PINEHURST, N.C. -- Stewart Cink had no way of knowing. How could he? He had finished his assignment in yesterday's fourth round of the 105th US Open by midafternoon, the leaders had just started out, so Cink wasn't talking from a knowledge of current events; he was talking from personal experience.
''He never gets flustered," said Cink, when asked about Retief Goosen, the man who took a three-shot lead into the final round. ''His composure is up there with the best of them and he won't let it go south."
Cink said it and we nodded our heads. In Goosen, we believed, too.
How silly we all look because Goosen authored one of the greatest collapses in US Open history. Three shots ahead to start, Goosen double bogeyed the par-4 second, then bogeyed the third, and never did he get the wheels back on. So bad was it that the previously unflappable South African not only didn't become the sixth man to win a third US Open or the seventh to successfully defend his title, he didn't even come close.
When he rolled a birdie try just wide right at the par-4 18th, Goosen had completed a nightmarish walk of nearly five hours, one that ended with a birdieless 81. He had gone from first to joint 11th.
What were those words Cink had uttered hours earlier? ''That's part of his game plan -- to not let the course get the better of him."
Cink was wrong. We were wrong. And it was left to Goosen to explain why it had all happened.
In his quiet, unassuming way, he tried.
''From the second hole onward, I got on the wrong side of the golf course and I got bitten," said Goosen.
By the time he walked to the third tee, Goosen had fallen to level par, tied with Michael Campbell, his three-stroke cushion evaporated, and what's more, his nerves looked rattled. For the first time all week, he didn't birdie the par-5 fourth, then he bogeyed the next two holes. He was headed south -- and in a hurry.
Having hit three greens in regulation going out, Goosen hit just four coming home. And this from a guy who three days earlier had opened the tournament by hitting 16 of 18 greens to shoot 68.
Again, reporters asked what had happened. Again, Goosen tried to answer how he had gone from three ahead to finishing eight behind, a staggering swing of 11 shots.
''It's been a bad day. Unfortunately, those things can happen," he said. He paused, fielded another question, and searched slowly for yet another answer as to how he had fallen so far behind as he headed to the homeward holes.
''It's frustrating that I didn't really have half a chance coming up the last few holes. But, basically, the last seven holes I was trying to finish the round and get on. There was nothing to play for."

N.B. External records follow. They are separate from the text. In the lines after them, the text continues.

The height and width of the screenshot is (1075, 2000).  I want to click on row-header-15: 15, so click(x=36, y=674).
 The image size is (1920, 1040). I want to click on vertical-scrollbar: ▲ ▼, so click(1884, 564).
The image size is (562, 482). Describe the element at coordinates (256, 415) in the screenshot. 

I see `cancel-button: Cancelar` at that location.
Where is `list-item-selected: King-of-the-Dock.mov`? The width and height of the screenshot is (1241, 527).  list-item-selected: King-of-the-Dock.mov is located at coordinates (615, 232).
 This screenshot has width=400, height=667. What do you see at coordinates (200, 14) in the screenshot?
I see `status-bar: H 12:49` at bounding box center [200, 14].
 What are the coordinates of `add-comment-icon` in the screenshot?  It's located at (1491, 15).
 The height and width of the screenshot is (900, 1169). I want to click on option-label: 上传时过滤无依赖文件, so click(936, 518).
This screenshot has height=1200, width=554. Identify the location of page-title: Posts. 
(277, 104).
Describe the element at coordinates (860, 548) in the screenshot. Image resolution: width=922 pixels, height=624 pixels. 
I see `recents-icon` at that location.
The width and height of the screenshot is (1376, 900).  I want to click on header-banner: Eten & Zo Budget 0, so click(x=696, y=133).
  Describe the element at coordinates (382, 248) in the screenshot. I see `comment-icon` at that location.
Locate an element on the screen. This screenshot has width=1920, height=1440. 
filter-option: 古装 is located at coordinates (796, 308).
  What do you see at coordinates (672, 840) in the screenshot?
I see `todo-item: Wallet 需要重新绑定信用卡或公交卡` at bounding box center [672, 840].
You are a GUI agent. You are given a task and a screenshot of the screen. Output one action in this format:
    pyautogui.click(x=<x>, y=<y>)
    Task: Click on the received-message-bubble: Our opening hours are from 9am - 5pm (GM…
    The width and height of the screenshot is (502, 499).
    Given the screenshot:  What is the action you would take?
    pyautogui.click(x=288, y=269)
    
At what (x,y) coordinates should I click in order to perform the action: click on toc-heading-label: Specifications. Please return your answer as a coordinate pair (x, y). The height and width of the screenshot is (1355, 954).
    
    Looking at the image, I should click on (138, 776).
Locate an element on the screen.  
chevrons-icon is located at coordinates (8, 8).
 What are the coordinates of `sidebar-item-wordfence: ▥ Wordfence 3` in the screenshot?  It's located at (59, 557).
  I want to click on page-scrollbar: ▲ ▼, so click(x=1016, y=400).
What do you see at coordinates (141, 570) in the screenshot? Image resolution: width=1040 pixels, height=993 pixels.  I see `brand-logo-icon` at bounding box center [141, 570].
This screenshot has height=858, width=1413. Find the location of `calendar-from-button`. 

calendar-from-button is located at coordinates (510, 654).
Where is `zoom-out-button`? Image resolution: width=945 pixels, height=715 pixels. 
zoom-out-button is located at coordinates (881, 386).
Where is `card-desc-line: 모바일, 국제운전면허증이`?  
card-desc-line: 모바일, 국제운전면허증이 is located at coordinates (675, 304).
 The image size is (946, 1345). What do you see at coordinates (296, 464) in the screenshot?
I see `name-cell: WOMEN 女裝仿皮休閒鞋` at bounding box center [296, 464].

This was the type of meltdown that had been predicted at the 2001 US Open at Southern Hills. On that blistering hot Father's Day, Cink was paired with Goosen in the final group and knew the South African needed to only two-putt from 12 feet to wrap up the title. So Cink rushed to get out of the way, making a sloppy double bogey, and quickly regretted it. That's because Goosen missed the birdie putt. Then he missed the 2-foot putt for par, too. Had Cink made bogey, he would have been in a three-way playoff with Goosen and Mark Brooks, only what Cink took out of that day was an admiration for Goosen.
''He never lost his composure," said Cink, who knows that everybody was expecting Goosen to crash and burn the next day in the playoff. Instead, Goosen beat Brooks by two strokes.
''A lot of guys would have [collapsed]," said Cink. ''He didn't."